Structurally, Magic Mike XXL seems to be a very loose riff on Nashville, likewise building to a rally on the 4th of July that inverts the awful stripping scene in Altman's film. It's an oddly patriotic movie — all those flags at the end, and fireworks to boot! — and, in a similarly conscious zeitgeisty-y way, posits what the US is (or could be!) as a country. The dancers themselves are sometimes uncertain about their social value, and age is catching up with Tarzan (the IRL wrestling-batttle-scarred Kevin Nash), and it's entirely apposite (to me) that a key setpiece is set to Backstreet Boys' "I Want It That Way"; Stephen Kijak's recent doc on the group's reformation (commissioned by the Boys themselves) similarly emphasizes the inherent tension of trying to maintain youthful energy and physical poise while the body goes against you. The Backstreet Boys are also an apt topic of diccussion of XXL, which is also admirably specific about the weird entertainment industry culture of Orlando, where aspiring stars hope someone sees them at Disney World and Lou Pearlman could flourish by locking up talented young men for hours in warehouses to practice.

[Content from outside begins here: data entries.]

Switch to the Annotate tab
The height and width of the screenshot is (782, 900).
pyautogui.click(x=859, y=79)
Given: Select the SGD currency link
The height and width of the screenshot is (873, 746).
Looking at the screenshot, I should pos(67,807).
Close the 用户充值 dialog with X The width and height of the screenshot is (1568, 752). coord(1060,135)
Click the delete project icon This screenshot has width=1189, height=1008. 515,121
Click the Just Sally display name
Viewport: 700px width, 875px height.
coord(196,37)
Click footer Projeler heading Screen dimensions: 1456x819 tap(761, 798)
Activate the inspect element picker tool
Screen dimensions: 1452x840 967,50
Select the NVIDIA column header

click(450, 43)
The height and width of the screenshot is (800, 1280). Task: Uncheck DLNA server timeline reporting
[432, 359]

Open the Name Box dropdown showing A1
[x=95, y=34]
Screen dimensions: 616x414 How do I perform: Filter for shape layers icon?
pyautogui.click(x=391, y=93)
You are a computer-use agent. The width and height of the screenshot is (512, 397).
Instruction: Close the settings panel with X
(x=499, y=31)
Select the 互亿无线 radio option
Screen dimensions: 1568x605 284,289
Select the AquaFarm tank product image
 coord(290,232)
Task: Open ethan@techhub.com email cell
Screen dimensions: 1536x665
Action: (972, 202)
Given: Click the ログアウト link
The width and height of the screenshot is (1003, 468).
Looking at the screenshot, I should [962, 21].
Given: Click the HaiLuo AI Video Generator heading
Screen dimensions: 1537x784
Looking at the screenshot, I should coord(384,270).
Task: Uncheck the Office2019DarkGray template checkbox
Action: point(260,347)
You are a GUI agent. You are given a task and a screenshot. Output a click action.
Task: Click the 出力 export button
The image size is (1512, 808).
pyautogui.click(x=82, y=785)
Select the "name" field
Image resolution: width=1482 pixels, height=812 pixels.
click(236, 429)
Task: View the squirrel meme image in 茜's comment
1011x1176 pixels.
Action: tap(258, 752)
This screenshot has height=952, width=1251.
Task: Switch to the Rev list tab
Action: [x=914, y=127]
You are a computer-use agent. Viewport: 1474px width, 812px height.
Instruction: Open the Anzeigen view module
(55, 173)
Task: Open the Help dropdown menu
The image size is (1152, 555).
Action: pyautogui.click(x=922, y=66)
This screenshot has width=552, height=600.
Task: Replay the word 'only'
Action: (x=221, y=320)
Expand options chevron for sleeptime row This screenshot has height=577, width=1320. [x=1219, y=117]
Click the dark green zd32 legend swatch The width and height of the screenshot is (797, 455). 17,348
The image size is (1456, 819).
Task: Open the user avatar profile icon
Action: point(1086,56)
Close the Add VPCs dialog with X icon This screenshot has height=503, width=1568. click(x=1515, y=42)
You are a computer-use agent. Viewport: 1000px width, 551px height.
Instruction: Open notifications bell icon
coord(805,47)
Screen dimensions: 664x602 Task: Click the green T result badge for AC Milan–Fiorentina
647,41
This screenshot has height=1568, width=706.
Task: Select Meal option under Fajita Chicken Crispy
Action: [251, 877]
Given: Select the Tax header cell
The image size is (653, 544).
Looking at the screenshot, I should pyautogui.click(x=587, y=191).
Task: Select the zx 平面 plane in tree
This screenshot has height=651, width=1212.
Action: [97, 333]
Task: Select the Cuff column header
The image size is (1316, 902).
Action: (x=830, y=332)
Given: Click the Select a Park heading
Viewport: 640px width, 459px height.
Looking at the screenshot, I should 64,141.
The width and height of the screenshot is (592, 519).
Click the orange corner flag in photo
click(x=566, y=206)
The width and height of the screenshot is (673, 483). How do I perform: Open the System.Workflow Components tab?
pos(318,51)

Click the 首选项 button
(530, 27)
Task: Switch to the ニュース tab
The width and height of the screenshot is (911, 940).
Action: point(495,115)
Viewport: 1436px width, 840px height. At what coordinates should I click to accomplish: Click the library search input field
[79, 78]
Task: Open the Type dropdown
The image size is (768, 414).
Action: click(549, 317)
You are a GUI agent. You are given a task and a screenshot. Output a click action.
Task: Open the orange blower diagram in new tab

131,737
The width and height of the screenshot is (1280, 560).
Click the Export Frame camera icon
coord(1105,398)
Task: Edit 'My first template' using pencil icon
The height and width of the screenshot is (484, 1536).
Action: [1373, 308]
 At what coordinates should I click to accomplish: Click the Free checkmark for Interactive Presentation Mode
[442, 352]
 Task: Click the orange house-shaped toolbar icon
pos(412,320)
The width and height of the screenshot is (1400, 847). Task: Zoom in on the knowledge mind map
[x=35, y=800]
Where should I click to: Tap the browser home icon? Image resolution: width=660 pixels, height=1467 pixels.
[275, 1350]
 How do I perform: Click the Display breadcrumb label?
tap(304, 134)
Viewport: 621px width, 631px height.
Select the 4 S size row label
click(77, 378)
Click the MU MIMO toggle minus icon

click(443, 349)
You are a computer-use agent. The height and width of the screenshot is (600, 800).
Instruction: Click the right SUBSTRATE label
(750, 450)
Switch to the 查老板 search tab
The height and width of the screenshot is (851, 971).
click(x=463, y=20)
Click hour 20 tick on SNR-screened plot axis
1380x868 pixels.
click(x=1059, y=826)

You'd have to be a remarkably inattentive viewer to watch this and conclude that Steven Soderbergh ghost-directed. Many of the shot choices are entirely in line with his recent work, including the use of aggressive zoom lens to mitigate the need to cut for coverage across large spaces, but that's not an unusual director/DP division of labor; the atmosphere, tempo, et al. are decidedly the product of someone else's temperament.

I am trying to think of another recent Hollywood film that's this casually progressive, and all that's coming to mind is Bulworth, a total mess of Old Democrat ideals being vomited out in incoherent order, with racist sidebars about putting down the fried chicken. But Bulworth said we all need to keep fucking and fucking until everybody's the same color, and XXL practices what he preached. This movie really moved me.